[PATCH v2 2/2] nvme: handle persistent internal error AER from NVMe controller

Fri Jun 3 12:23:07 PDT 2022

On Fri, Jun 03, 2022 at 10:56:01AM -0700, Michael Kelley wrote:

This series looks good to me. Just one concern below that may amount to
nothing.

> +static void nvme_handle_aer_persistent_error(struct nvme_ctrl *ctrl)
> +{
> +	u32 csts;
> +
> +	trace_nvme_async_event(ctrl, NVME_AER_ERROR);
> +
> +	if (ctrl->ops->reg_read32(ctrl, NVME_REG_CSTS, &csts) != 0 ||

The reg_read32() is non-blocking for pcie, so this is safe to call from that
driver's irq handler. The other transports block on register reads, though, so
they can't call this from an atomic context.
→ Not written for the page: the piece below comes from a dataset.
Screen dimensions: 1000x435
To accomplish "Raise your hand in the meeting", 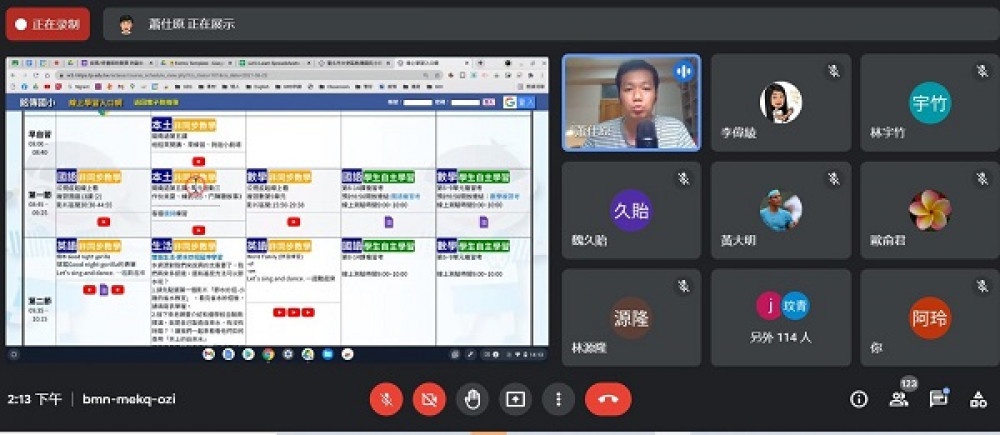I will pyautogui.click(x=472, y=399).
The TCP context looks safe, but
I'm not sure about RDMA or FC.

> +	    nvme_should_reset(ctrl, csts)) {
> +		dev_warn(ctrl->device, "resetting controller due to AER\n");
> +		nvme_reset_ctrl(ctrl);
> +	}
> +}
> +
>  void nvme_complete_async_event(struct nvme_ctrl *ctrl, __le16 status,
>  		volatile union nvme_result *res)
>  {
>  	u32 result = le32_to_cpu(res->u32);
>  	u32 aer_type = result & 0x07;
> +	u32 aer_subtype = (result & 0xff00) >> 8;

Since the above mask + shift is duplicated with nvme_handle_aen_notice(), an
inline helper function seems reasonable.